Homology search to be used in emerging bioinformatics problems such as metagenomics is of increasing importance and challenge as its application area grows more broadly while the computational complexity is increasing, thus requiring massive parallel data processing. Earlier work by some of the authors have devised novel algorithms such as GHOSTX, but the master-worker parallelization to enumerate and schedule for data processing was done with a privately developed, MPI-based master-worker framework called GHOST-MP. An alternative is to utilize the now-popular big data software substrates, such as MapReduce with abundant associated software tool-chains, but it is not clear whether the massive resource required by metagenomic homology search would not overwhelm its known limitations.

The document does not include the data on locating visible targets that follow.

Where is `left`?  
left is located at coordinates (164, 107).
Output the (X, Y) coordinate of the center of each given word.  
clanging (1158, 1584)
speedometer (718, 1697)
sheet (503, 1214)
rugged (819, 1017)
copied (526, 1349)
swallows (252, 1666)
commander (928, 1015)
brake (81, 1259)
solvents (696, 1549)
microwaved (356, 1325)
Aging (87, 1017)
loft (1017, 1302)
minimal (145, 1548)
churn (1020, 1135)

By converting the GHOST-MP master-worker data processing pipeline to accommodate MapReduce, and benchmarking them on a variety of high-performance MapReduce incarnations including Hadoop and Spark, we attempt to characterize the appropriateness of MapReduce as a generic framework for metagenomics that embody extremely resource consuming requirements for both compute and data.